▶ [Problem details]: What you return must be an exact copy of the lines in the listing below between the line holding "Viewport: 800px width, 450px height." and the line holding "The width and height of the screenshot is (707, 667).", inclusive, and nothing more.

::::::::::

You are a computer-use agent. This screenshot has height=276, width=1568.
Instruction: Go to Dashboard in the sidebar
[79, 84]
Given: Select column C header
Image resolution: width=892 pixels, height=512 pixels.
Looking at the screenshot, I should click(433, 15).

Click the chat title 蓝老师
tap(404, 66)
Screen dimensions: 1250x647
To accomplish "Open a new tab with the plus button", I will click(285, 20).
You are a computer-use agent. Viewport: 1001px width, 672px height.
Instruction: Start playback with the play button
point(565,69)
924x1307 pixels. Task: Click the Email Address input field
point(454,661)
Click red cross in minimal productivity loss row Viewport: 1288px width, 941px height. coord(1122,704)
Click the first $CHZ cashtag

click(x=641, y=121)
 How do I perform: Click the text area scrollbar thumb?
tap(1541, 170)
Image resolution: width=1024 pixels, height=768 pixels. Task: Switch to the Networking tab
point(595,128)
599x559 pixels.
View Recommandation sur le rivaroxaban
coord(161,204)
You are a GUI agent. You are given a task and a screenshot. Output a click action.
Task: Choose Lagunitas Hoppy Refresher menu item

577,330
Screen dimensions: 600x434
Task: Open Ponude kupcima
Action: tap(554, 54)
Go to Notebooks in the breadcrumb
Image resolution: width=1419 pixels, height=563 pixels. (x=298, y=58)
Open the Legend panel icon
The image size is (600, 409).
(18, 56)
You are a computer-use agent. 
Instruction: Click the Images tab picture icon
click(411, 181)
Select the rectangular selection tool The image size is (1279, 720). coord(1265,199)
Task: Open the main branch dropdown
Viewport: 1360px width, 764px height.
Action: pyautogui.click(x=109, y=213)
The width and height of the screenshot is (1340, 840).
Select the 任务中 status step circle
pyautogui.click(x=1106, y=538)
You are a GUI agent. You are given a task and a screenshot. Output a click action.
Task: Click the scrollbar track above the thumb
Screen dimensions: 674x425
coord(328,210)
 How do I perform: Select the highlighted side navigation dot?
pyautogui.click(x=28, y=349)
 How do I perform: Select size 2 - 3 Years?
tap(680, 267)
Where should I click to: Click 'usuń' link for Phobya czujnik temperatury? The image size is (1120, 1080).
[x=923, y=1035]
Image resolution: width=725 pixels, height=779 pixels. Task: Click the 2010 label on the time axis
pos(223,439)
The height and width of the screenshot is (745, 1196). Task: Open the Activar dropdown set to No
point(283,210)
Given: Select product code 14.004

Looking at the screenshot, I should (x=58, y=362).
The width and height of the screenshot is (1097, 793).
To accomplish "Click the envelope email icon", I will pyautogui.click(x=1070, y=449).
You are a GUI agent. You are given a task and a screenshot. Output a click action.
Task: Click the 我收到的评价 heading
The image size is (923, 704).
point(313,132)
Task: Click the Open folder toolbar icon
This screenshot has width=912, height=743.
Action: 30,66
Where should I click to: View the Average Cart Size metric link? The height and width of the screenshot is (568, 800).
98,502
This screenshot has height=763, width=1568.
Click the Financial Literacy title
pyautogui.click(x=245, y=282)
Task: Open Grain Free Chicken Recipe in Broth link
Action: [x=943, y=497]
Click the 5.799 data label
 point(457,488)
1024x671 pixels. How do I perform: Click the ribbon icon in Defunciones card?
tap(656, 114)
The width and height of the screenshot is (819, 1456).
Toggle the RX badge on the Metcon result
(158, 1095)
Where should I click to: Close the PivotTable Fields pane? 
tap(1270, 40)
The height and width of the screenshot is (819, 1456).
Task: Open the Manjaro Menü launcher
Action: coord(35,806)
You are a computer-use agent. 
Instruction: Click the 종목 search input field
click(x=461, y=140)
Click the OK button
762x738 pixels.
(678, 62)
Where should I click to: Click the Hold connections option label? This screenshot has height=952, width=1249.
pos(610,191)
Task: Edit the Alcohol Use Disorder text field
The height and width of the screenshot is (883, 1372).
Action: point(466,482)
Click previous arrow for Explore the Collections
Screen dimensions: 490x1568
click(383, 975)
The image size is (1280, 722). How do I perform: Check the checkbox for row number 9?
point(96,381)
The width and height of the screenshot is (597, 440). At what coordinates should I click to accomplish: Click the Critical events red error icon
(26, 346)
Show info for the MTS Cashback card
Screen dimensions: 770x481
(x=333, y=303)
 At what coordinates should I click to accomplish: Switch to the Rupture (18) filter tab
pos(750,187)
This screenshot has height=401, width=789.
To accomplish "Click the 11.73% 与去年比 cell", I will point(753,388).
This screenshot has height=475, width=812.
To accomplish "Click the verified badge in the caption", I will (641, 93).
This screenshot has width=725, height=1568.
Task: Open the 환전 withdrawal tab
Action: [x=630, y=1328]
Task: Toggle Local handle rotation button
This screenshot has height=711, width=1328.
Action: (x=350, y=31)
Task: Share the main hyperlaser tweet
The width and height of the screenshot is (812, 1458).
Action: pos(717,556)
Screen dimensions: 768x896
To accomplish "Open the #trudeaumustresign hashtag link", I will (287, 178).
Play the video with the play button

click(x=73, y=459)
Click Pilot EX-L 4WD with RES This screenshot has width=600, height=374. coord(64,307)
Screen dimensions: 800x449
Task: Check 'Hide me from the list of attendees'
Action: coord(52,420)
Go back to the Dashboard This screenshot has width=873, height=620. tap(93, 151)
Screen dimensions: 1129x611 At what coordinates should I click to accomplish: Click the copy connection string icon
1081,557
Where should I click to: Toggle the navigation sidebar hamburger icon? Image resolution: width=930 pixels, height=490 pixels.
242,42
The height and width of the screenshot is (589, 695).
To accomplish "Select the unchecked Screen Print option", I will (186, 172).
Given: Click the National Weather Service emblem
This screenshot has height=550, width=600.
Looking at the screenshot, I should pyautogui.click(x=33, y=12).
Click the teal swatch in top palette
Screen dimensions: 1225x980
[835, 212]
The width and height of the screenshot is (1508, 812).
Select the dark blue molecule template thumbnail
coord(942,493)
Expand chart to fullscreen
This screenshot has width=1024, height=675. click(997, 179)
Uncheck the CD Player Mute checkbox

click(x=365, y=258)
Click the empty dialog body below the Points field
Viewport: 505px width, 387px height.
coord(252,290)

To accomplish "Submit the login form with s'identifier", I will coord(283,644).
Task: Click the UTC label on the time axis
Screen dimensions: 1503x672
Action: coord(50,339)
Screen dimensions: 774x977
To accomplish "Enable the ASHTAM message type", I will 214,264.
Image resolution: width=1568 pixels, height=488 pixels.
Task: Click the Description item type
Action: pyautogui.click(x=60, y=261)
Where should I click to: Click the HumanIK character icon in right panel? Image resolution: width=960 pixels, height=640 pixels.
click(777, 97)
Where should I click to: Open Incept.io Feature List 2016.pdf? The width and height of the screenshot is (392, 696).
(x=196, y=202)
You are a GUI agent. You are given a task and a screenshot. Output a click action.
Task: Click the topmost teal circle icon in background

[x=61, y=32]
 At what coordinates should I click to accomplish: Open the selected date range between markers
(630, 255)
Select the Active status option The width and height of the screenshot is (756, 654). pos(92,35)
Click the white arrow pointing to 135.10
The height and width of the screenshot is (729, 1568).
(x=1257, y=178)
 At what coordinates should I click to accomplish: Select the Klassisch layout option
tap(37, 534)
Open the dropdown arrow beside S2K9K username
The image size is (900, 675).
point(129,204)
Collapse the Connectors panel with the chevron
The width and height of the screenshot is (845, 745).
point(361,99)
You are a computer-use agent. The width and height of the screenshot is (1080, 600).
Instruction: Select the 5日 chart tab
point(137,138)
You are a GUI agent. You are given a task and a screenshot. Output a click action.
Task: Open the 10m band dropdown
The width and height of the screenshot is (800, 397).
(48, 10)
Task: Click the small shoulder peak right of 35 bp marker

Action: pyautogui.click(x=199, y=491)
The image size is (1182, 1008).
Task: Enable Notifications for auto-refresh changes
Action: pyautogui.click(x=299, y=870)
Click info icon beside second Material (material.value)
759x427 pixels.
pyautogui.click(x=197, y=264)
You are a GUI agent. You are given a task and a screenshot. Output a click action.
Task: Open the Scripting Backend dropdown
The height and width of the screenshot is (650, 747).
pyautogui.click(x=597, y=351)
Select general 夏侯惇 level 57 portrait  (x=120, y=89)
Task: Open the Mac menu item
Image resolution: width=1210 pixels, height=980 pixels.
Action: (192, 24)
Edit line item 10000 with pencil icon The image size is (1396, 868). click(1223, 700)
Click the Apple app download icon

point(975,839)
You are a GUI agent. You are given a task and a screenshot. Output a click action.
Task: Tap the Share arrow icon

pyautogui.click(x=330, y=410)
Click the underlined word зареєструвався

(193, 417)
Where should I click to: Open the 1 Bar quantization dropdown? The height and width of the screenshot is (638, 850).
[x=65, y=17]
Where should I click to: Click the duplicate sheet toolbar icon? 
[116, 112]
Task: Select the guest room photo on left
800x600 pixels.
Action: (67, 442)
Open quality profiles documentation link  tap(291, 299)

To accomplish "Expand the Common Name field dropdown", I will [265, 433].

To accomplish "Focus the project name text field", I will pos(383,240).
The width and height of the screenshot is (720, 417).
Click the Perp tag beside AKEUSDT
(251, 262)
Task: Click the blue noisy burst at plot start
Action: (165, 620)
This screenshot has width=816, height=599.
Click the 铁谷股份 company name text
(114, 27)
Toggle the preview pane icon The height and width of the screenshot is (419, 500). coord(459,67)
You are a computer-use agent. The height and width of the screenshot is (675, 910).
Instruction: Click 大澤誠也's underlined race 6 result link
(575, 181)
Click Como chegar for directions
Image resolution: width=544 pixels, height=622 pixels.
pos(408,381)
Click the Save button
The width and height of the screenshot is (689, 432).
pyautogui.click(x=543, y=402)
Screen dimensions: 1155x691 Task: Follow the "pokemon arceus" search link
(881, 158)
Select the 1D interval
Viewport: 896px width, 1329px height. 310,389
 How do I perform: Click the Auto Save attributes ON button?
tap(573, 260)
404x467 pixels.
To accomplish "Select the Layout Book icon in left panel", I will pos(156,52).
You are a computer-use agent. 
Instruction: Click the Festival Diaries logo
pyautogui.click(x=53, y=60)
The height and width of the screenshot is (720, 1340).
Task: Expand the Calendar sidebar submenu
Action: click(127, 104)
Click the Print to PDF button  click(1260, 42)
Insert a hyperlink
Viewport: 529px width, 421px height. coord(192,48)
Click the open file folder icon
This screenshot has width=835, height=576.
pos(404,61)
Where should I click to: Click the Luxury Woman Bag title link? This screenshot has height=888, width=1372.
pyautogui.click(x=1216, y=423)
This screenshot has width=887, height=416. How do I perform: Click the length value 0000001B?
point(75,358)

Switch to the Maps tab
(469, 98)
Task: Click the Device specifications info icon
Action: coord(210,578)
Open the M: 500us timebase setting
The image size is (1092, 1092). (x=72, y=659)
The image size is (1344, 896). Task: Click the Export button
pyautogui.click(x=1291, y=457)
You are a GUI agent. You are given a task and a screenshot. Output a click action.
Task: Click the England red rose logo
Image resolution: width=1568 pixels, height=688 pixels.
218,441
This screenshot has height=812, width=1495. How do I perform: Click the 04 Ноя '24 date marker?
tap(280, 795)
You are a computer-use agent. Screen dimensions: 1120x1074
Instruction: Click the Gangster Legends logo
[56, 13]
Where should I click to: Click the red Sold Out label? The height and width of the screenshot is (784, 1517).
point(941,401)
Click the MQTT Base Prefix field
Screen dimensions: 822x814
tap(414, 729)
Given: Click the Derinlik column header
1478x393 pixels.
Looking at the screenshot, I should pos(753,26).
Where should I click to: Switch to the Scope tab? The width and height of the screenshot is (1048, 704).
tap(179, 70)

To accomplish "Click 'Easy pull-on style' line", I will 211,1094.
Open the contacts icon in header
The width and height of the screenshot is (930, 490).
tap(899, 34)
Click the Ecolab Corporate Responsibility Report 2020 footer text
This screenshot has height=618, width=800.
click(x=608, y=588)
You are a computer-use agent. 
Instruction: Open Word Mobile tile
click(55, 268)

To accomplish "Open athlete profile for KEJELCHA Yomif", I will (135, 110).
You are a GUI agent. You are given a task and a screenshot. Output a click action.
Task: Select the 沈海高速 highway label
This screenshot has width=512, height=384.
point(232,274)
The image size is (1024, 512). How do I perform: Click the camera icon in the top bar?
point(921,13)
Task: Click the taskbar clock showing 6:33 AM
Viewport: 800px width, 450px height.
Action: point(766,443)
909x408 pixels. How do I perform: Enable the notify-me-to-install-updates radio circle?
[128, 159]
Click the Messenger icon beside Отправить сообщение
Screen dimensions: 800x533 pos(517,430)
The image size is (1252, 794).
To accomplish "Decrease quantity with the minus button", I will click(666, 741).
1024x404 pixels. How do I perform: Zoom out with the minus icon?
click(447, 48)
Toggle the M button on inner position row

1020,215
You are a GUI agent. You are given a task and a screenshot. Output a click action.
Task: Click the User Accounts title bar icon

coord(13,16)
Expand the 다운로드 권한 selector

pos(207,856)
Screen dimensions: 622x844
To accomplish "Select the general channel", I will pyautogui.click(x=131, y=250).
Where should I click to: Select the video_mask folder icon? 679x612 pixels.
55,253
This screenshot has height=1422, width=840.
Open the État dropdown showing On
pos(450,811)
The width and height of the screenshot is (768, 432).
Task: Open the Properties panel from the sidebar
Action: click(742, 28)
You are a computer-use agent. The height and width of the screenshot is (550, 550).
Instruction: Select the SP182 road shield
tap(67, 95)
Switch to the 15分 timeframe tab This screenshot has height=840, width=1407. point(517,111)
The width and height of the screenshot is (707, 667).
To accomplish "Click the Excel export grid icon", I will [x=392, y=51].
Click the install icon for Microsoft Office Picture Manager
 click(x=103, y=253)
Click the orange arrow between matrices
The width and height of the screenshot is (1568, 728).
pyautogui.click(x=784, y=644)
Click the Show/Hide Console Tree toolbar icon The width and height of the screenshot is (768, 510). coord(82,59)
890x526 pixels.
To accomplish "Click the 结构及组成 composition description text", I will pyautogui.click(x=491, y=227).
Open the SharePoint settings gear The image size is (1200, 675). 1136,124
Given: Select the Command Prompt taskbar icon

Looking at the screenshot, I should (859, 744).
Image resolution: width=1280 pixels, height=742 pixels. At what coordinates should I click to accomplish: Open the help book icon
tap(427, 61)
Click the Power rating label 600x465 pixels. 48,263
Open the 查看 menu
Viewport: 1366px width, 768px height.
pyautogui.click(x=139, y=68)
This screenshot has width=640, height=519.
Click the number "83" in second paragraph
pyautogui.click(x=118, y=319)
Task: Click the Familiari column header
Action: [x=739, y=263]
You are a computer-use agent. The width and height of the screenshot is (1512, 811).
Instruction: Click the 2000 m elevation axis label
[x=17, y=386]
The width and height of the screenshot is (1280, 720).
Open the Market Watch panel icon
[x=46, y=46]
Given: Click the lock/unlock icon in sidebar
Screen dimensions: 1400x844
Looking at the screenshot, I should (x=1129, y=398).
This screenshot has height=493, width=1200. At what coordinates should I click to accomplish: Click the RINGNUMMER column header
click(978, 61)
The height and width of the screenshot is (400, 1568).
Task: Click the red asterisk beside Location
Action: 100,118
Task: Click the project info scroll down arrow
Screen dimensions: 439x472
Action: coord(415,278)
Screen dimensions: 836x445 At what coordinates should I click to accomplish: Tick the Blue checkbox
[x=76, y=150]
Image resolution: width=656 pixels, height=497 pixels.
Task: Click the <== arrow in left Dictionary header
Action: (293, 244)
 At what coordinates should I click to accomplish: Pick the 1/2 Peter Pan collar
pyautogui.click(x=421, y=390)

::::::::::

▶ [Answer for the task]:
Viewport: 800px width, 450px height.
Action: point(766,443)
909x408 pixels. How do I perform: Enable the notify-me-to-install-updates radio circle?
[128, 159]
Click the Messenger icon beside Отправить сообщение
Screen dimensions: 800x533 pos(517,430)
The image size is (1252, 794).
To accomplish "Decrease quantity with the minus button", I will click(666, 741).
1024x404 pixels. How do I perform: Zoom out with the minus icon?
click(447, 48)
Toggle the M button on inner position row

1020,215
You are a GUI agent. You are given a task and a screenshot. Output a click action.
Task: Click the User Accounts title bar icon

coord(13,16)
Expand the 다운로드 권한 selector

pos(207,856)
Screen dimensions: 622x844
To accomplish "Select the general channel", I will pyautogui.click(x=131, y=250).
Where should I click to: Select the video_mask folder icon? 679x612 pixels.
55,253
This screenshot has height=1422, width=840.
Open the État dropdown showing On
pos(450,811)
The width and height of the screenshot is (768, 432).
Task: Open the Properties panel from the sidebar
Action: click(742, 28)
You are a computer-use agent. The height and width of the screenshot is (550, 550).
Instruction: Select the SP182 road shield
tap(67, 95)
Switch to the 15分 timeframe tab This screenshot has height=840, width=1407. point(517,111)
The width and height of the screenshot is (707, 667).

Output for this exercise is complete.